IPhone users will be able to search the Web without removing their gloves to type or pose questions like "Where's the nearest Starbucks?"

Google's mobile search application for Apple's iPhone, Google Mobile, soon will be able to return text search results requested by voice queries.

Apple is expected to approve an updated version of Google Mobile (iTunes link) on Friday and make it available in its iTunes Store as a free download. Google expects to publish details once that happens, according to a source close to the company.

Speaking with computers has long been a staple of science fiction, but it hasn't proven to be a particularly popular method of interaction outside crash-induced cursing and specific-use cases where keyboard, mouse, and touch screen aren't an option.

Mobile search could be one such use case.
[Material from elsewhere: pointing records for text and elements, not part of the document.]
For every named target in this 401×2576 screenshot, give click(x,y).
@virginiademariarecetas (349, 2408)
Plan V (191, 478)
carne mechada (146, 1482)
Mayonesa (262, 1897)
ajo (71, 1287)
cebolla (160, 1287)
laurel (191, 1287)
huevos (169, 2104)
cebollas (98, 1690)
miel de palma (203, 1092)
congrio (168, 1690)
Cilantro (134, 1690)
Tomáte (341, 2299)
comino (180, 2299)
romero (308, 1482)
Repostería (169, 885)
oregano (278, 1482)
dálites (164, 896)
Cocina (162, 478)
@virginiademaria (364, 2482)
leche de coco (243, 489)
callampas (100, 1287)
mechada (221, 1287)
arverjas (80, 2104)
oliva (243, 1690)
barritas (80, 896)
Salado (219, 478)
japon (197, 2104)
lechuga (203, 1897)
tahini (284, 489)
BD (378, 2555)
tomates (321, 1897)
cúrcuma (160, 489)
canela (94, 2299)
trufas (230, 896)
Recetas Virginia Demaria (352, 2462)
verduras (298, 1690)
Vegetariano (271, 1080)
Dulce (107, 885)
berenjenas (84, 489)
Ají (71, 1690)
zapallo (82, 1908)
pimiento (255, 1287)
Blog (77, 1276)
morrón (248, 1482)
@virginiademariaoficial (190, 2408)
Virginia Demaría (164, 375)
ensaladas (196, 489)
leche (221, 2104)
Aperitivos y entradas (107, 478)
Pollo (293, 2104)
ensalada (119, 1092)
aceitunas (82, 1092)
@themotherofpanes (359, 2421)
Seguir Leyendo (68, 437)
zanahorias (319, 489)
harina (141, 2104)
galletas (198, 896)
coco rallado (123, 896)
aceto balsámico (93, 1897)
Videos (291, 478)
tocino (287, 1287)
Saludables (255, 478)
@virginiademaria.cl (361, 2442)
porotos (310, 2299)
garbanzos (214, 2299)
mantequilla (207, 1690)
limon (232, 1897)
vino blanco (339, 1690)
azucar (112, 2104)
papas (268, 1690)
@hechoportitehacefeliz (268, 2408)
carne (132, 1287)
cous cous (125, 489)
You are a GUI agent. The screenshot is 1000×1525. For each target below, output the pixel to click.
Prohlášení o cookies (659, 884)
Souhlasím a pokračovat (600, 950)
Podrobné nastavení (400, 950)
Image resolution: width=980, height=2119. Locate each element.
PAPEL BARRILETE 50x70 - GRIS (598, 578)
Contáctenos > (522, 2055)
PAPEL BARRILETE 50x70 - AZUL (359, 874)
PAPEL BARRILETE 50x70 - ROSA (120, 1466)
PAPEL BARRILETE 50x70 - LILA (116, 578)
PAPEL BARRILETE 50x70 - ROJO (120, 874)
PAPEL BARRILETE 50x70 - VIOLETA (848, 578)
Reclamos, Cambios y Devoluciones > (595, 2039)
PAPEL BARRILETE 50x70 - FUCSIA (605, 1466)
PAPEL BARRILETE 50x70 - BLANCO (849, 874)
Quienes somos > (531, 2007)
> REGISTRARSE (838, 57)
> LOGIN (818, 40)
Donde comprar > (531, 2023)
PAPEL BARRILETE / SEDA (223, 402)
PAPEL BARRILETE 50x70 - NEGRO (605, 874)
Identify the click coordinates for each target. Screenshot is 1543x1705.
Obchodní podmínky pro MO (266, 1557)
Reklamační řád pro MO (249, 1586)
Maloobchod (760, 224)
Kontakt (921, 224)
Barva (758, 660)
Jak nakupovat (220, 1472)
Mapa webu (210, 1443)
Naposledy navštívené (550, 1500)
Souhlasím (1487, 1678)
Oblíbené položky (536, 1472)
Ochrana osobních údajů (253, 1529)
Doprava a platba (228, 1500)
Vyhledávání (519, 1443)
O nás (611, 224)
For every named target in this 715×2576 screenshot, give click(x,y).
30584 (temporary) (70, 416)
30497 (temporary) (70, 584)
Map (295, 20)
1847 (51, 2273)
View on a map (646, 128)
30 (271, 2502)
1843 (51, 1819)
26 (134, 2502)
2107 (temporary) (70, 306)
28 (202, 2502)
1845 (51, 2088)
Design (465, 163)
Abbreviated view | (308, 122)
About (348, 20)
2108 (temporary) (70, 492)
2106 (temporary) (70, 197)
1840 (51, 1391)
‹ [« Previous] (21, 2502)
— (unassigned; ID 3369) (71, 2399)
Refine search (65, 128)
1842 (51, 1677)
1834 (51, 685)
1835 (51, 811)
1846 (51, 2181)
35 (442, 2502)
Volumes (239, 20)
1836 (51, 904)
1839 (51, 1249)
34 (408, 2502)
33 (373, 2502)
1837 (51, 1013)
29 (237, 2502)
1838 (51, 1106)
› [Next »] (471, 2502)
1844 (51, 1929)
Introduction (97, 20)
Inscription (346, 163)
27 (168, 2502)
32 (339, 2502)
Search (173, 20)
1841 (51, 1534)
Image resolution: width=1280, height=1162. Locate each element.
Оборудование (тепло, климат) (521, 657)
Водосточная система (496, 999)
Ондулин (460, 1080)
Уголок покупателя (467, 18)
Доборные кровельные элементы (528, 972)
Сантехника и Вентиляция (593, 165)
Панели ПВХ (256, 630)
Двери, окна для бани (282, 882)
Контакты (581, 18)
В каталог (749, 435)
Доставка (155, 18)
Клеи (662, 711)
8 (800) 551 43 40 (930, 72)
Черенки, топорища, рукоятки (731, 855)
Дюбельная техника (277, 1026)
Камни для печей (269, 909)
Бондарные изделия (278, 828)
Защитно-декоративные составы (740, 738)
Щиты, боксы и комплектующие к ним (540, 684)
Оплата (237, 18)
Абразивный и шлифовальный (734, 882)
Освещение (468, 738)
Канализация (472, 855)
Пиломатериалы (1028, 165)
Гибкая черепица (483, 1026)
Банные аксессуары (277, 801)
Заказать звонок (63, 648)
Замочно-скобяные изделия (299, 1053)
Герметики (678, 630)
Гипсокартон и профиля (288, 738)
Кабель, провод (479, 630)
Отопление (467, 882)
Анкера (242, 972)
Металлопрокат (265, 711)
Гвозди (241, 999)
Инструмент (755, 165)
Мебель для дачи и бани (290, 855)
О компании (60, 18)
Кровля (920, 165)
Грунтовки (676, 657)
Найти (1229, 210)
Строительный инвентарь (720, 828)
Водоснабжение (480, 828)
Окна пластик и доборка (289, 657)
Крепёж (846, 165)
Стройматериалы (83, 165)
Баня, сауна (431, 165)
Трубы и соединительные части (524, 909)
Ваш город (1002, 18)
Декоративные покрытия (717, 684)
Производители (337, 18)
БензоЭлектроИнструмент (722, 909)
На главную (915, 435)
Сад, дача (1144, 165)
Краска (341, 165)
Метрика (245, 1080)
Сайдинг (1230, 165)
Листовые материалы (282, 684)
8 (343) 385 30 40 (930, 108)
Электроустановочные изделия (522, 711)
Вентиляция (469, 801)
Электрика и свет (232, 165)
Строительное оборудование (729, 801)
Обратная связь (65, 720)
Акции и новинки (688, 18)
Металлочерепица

Just in time for winter, iPhone users will be able to search the Web without removing their gloves to type. They will be able to pose questions like "Where's the nearest Starbucks?" on those rare occasions, at least in major urban areas, when one or more Starbucks cannot be plainly seen.

Google is somewhat late to the voice-driven search party. Yahoo added voice recognition to its OneSearch mobile application in April. Microsoft's Live Search for Windows Mobile has had voice recognition since October, 2007.

Nonetheless, because Apple iPhone owners have tended to use Web and mobile applications more than owners of other smartphones, the Google Mobile app probably will field more voice queries than its competition in the coming months and perhaps collect more mobile search revenue as a result.

At the recent Web 2.0 Summit, developers and venture capitalists were bullish on the iPhone's future prospects, despite the overall economic climate. Raven Zachary, an iPhone developer and consultant, said during a panel discussion that 74% of mobile Web traffic originates from the 15 million to 20 million iPhones and Wi-Fi-enabled iPod Touches.

During a conference call for Google investors in July, company co-founder Sergey Brin noted that devices like the iPhone generate 30 times more searches than conventional mobile phones.

Earlier this week, Google redesigned its search results page formatting for searches done through the mobile version of, accessed via Safari on the iPhone. Local search results now include easier-to-use click-to-call links and "Get Directions" buttons, as well as Google Maps images by default.